#### Exercises to complete:
1/ For the forum post on Arduino limits, mark each statement true or false with a yes or no, and quote the words of the post that settle it: (a) A relay that switches position in 100 milliseconds can be switched at most 10 times per second. (b) I2C is faster than a digitalWrite. (c) The I2C bus allows up to 120+ chips.
2/ The forum post on Arduino limits gives a dashed list of ways that interacting with a device or component uses time. Name every category on that list, leaving out the closing "...".
3/ Extend the forum post on Arduino limits, starting right after its last sentence.

#### Provided text:
Limits is often a balance of requirements. The clockspeed is the ultime limit, it is sort of speed of light barrier.
e.g. no processor can blink leds faster than its clockspeed.
More general, every interaction with a device/component uses time,
- communication overhead - writing registers, reading status, signals becoming stable, serial output ,...
- mechanical delays - servo's motors, switches, relays
- physical delays - factual measurements of a sensor, storing data in memory/flash disks
- limitations of RAM/FLASH => size of the state-space of a sketch (how much variables and code can it hold)
- calculation time (executing code)
- frequency of interaction - (per second)
- ...
These properties are described in datasheets. But you need to interpret them.
E.g. a relay can switch position in 100 milliseconds does mean you can switch it max 10x per second. But sending the signal to the relay to switch position is just a digitalWrite(pin, HIGH/LOW) which executes in the order of microseconds. So in theory you could control 1 million relays per second. But that is where another limit comes in, The Arduino has not enough pins for 1 million relays, so one could decide to use the I2C bus as that allows up to 120+ chips, each controlling multiple relays. But I2C is much slower than a digitalWrite as you need an addressing scheme, reading/writing registers etc => factor 100-1000 (order of magnitude), dropping the number of relays with a ditto factor.

#### Provided records:
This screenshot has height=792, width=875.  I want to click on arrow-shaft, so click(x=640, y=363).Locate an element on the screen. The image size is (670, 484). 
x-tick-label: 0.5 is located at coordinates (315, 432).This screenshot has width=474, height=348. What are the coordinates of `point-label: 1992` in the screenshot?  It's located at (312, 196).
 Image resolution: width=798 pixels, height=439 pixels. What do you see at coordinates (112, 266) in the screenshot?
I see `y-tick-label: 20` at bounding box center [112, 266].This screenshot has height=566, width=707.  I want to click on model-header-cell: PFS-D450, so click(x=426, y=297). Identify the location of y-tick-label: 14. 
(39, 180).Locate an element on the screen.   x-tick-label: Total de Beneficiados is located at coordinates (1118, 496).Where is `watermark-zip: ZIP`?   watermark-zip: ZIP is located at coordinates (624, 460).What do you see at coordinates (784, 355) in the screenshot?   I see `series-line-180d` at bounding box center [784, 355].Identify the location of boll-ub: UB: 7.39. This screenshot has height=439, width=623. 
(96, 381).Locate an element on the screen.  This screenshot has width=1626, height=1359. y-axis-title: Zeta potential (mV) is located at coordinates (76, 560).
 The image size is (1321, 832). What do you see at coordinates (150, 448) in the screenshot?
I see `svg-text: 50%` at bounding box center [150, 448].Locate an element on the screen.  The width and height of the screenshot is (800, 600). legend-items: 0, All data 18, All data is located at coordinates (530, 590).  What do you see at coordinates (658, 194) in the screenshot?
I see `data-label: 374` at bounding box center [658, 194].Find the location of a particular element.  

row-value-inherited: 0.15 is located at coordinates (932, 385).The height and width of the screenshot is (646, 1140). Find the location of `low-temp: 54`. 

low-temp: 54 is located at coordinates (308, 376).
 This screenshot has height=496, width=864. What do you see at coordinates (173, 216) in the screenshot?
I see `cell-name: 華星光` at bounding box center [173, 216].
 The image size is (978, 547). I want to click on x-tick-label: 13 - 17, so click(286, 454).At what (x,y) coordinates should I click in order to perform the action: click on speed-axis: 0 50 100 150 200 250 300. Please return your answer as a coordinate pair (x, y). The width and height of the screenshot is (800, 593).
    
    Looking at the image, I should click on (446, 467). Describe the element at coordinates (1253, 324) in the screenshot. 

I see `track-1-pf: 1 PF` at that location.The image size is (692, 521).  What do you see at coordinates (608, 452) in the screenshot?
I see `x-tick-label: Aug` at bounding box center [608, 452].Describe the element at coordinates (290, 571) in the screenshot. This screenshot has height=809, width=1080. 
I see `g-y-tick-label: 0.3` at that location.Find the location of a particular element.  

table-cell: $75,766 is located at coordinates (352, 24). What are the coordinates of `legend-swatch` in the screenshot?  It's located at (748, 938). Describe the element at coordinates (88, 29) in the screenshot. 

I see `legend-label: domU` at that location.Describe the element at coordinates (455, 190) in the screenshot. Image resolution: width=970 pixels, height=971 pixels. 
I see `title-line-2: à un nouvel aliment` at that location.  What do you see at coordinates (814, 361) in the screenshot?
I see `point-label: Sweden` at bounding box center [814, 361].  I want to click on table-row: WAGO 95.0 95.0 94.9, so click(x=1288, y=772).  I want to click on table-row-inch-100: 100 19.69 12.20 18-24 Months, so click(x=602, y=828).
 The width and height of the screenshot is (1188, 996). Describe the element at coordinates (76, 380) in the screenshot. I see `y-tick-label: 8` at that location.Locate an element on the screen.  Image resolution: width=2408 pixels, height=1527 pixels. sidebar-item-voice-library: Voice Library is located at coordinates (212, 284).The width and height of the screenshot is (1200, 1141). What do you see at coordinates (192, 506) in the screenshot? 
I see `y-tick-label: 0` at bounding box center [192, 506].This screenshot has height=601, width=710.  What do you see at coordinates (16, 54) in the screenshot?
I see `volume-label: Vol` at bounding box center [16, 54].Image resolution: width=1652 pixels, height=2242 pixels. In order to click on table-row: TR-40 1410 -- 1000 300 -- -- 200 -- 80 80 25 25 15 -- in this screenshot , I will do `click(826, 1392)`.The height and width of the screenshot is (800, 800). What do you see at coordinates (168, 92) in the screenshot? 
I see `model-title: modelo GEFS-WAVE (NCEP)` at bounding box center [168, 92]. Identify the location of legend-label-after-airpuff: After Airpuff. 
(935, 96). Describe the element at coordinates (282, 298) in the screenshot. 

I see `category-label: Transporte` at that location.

#### Answers to this exercise:
1/
(a) Yes: "a relay can switch position in 100 milliseconds does mean you can switch it max 10x per second"
(b) No: "But I2C is much slower than a digitalWrite"
(c) Yes: "the I2C bus as that allows up to 120+ chips"

2/
communication overhead
mechanical delays
physical delays
limitations of RAM/FLASH
calculation time (executing code)
frequency of interaction

3/
So in the end it is doing math about what you want, how often, how much times it takes and how all those limits come together in your sketch.
In practice if you want to control hundreds of components it might be good to make a distributed system with multiple (client) controllers, or "local intelligence" so a master processor can control the system on a higher level. It delegates the input and output and processing.
(just some thoughts)